**Passage shown**
:::

I’ve heard it said that written prayers are deficient, disingenuous and described as nothing more than “the traditions of men.” As one who relies occasionally on written prayers, I’d like to offer some admonishments on why you should also utilize written prayers in your devotional life. I am mainly writing towards Baptists and other Free Church traditions that typically are not as liturgical as Anglicans, Presbyterians or other high church traditions. I think written prayers are beneficial for the following reasons:
1-Written prayers usually contain deep reservoirs of theology and doctrine. Theology is meant to be prayed and sung. John Bunyan once said that “The truths that I know best I have learned on my knees. I never know a thing well, till it is burned into my heart by prayer.” Written prayers typically are full of weighty theological realities that can provoke or incite deep affections for God. Jonathan Edwards wrote in his book Religious Affections that “I am bold in saying this, but I believe that no one is ever changed, either by doctrine, by hearing the Word, or by the preaching or teaching of another, unless the affections are moved by these things. No one ever seeks salvation, no one ever cries for wisdom, no one ever wrestles with God, no one ever kneels in prayer or flees from sin, with a heart that remains unaffected. In a word, there is never any great achievement by the things of religion without a heart deeply affected by those things.” Written prayers are an avenue for the affections to be moved toward the great object of our faith, God himself.
2-Written prayers create a structure for worship and adoration. I know many times people do not like to pray publically out of fear of what the hearers will think or say. People begin to pray publically extemporaneously and the prayer either goes too fast, becomes almost inaudible, or even becomes heretical because the moment creates such an emotional high within the pray-er’s mind. Written prayers afford the person to casually yet meaningfully pray what they or the hearers need to hear. It is still speech to God regardless of whether or not you used ink on a piece of paper or thought about what to say as you prayed. If any bias exists against written prayers, it is helpful to point out that the book of Psalms and other portions of Scripture are full of just that-written prayers!

:::

**Available data**
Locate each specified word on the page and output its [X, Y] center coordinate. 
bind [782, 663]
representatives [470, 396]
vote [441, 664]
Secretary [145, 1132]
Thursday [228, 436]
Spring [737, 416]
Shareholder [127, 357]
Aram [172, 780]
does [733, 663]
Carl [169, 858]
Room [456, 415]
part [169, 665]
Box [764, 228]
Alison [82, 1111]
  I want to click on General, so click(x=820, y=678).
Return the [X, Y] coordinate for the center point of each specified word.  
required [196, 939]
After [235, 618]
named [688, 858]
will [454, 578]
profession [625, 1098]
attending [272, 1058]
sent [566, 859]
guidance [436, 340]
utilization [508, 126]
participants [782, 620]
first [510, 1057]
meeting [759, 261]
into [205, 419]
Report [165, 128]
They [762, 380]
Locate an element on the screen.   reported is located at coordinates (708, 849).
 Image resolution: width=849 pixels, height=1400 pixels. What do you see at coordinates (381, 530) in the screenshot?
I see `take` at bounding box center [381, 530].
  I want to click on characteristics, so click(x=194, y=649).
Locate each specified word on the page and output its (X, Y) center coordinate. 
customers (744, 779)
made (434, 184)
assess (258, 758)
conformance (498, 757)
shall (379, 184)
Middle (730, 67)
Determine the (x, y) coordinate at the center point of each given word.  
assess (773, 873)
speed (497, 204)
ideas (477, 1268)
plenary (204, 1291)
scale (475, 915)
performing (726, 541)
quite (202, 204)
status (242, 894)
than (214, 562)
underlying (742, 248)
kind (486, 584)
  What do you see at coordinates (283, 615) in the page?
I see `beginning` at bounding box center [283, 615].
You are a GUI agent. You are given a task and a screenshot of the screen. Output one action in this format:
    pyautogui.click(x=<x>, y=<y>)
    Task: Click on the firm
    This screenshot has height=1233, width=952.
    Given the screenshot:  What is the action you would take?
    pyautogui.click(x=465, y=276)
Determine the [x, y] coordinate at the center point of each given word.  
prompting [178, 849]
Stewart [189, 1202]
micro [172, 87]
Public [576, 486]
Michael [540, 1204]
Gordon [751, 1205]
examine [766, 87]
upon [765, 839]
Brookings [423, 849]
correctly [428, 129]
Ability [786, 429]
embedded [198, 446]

:::

**Your tasks**
**1.** Answer these questions from the passage on written prayers:
(a) Which church traditions does the author say the piece is mainly aimed at?
(b) What is the title of the Jonathan Edwards book that the passage quotes?
(c) According to the passage, what are the book of Psalms and other portions of Scripture full of?
**2.** From the passage on written prayers, extract word for word the part starting at "2-Written prayers create" and ending at "just that-written prayers!".

**Solutions below**
**1.**
(a) Baptists and other Free Church traditions
(b) Religious Affections
(c) Written prayers

**2.**
2-Written prayers create a structure for worship and adoration. I know many times people do not like to pray publically out of fear of what the hearers will think or say. People begin to pray publically extemporaneously and the prayer either goes too fast, becomes almost inaudible, or even becomes heretical because the moment creates such an emotional high within the pray-er’s mind. Written prayers afford the person to casually yet meaningfully pray what they or the hearers need to hear. It is still speech to God regardless of whether or not you used ink on a piece of paper or thought about what to say as you prayed. If any bias exists against written prayers, it is helpful to point out that the book of Psalms and other portions of Scripture are full of just that-written prayers!